I don't have a Paramilitary 2 or a Sharpmaker, but I do have a Delicate and a Spyderco Double Stuff. I am almost positive that Spyderco sharpens their knives with a belt grinder, and the strops them on a buffing wheel. I don't really remember how the Delica cut out of box, only that is was pretty sharp. I can, however, tell the difference from when I use the ceramics versus when I use my DMT stones. The DMT cuts deeper into the steel, like a higher speed belt grinder would. It makes for a very aggressive edge, even after stropping. The ceramics aren't as aggressive as the diamonds, so the edge is more smooth. They make the knife just as "sharp" as the DMT stones do, but they don't cut as easy as the DMT stones. It may have a lesser impact though since S30V is harder than VG10.
 
Spyderco usually aims for a 30 degree factory edge on their knives. That way you can use the 40 degree sharpmaker for adding and touching up the microbevel. So a 30 degree edge will seem sharper than the 30/40 bevel/microbevel edge you get from the sharpmaker. But for a heavy duty knife like the Para II it's a better edge geometry to have. Shaving sharp is a good result from a few passes on the sharpmaker.
 
I suggest doing more research on how sharpening works, but the Sharpmaker, unless you have at it for hours on end, will only affect the edge of the blade, that's why its best use is to touch up blades that are already sharp. I highly doubt you reprofiled the edge.
So maybe you we'rent consistent at maintaining a 90 degree angle the whole time and caused an uneven edge. Did you strop? I have a feeling you got it sharp but failed to knock off the burr, which is common if you aren't careful.
Can you upload a picture of the edge?
 
The sharpmaker will take your edges far beyond any factory edge they send out. I can get a relatively toothy edge off of the medium stones that will still break a hanging hair. Keep working with it and your edges will get better. A little bit of OCD helps. ;)
 
When I use the sharpmaker i can get the knife to the point that it is almost "scary sharp" and probably much sharper than the factory edge. What I am saying is that the factory edge FEELS sharper than the sharpmaker edge when running my thumb across the blade, not that it actually is sharper. I was wondering why it FELT sharper. Maybe I just suck at sharpening and stropping, but despite the fact that it is very sharp it doesn't feel as sharp to the touch as the factory edge. Thanks for the help.
 
Just practice more with the sharpmaker, it can easily make far better edges than factory ones.
 
So then why doesn't Spyderco finish off their knives with their own sharpmaker before sending them out?
 
When I use the sharpmaker i can get the knife to the point that it is almost "scary sharp" and probably much sharper than the factory edge. What I am saying is that the factory edge FEELS sharper than the sharpmaker edge when running my thumb across the blade, not that it actually is sharper. I was wondering why it FELT sharper. Maybe I just suck at sharpening and stropping, but despite the fact that it is very sharp it doesn't feel as sharp to the touch as the factory edge. Thanks for the help.

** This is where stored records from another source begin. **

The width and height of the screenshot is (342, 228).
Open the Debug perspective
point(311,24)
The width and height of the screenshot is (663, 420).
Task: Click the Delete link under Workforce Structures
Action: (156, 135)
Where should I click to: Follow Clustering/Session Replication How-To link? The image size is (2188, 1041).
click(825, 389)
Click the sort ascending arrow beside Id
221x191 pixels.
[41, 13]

It's the edge angle. A kitchen knife sharpened to 20 degrees with a coarse stone will feel sharper than a knife sharpened to 40 degrees with a very fine grit. Technically the 40 edge is more refined and is "sharper", the micro serrations are much smaller. But the 20 degree edge is thinner and therefor has more bite. It'll dig into your skin more when you test the edge with your thumb.
 
It's the edge angle. A kitchen knife sharpened to 20 degrees with a coarse stone will feel sharper than a knife sharpened to 40 degrees with a very fine grit. Technically the 40 edge is more refined and is "sharper", the micro serrations are much smaller. But the 20 degree edge is thinner and therefor has more bite. It'll dig into your skin more when you test the edge with your thumb.

I disagree.

I have kitchen knives all profiled at 20 degree inclusive. All my folders are set to 30 inclusive and feel way sharper because the steels feature better edge retention and finer carbide structures than the kitchen knife steel does.

Sure, I can get a scary sharp 20 DI edge on the kitchen knives, but there are more things to factor in besides angles.

Geometry cuts, but the steel determines how well.
 
I agree with you. But I'm just talking about the way the edge feels on your thumb after sharpening. To me anyway, 20 degrees at 500 grit "feels" sharper than 30 degrees at a mirror polish.

Performance and edge retention is dependent on many other aspects.
 
I find that it sometimes take many hundreds of passes on the Sharpmaker medium stones before the knife gets truly sharp. Eventually you will get there.
 
It's those that are the most obsessive that get the best edges. Proven. Just keep at it
 
AS far as kit sharpening systems go I do think the Sharpmaker is the best out there. I also like the one DMT recently put out. But I do most of my fine finishing work either on the 204 Sharpmaker or on one of Spyderco's great 302 Benchstones. I've had excellent luck using most of their sharpening equipment.

I don't know if it's fair or not to compare a factory sharpening to one you can do on a unit like the Sharpmaker. Most Spyderco factory edges I get are really toothy>> as with the 204 Sharpmaker you can get about as refined of an edge as you want providing you put in the time and work to do so.

Now I don't think that the 204 Sharpmaker will outperform something like the EDGE PRO or Wicked Edge units can. But both of those are very sophisticated systems which had a lot of designing and engineering behind them. But again the 204 Sharpmaker by Spyderco is the best I've personally come across ever.
 
My question is there a difference between spyderco's factory edge and one I would get using a sharpmaker? Could it be the factory edge is "toothier" or something like that? Thanks for any help.
Yes, the factory edge is "toothier". I've looked at a lot of Spyderco factory edges under magnification and while sharp they are ground pretty coarse. Unless you deliberately reset the bevels for the first several sharpenings you'll be polishing the tops off those ridges left by the factory sharpening.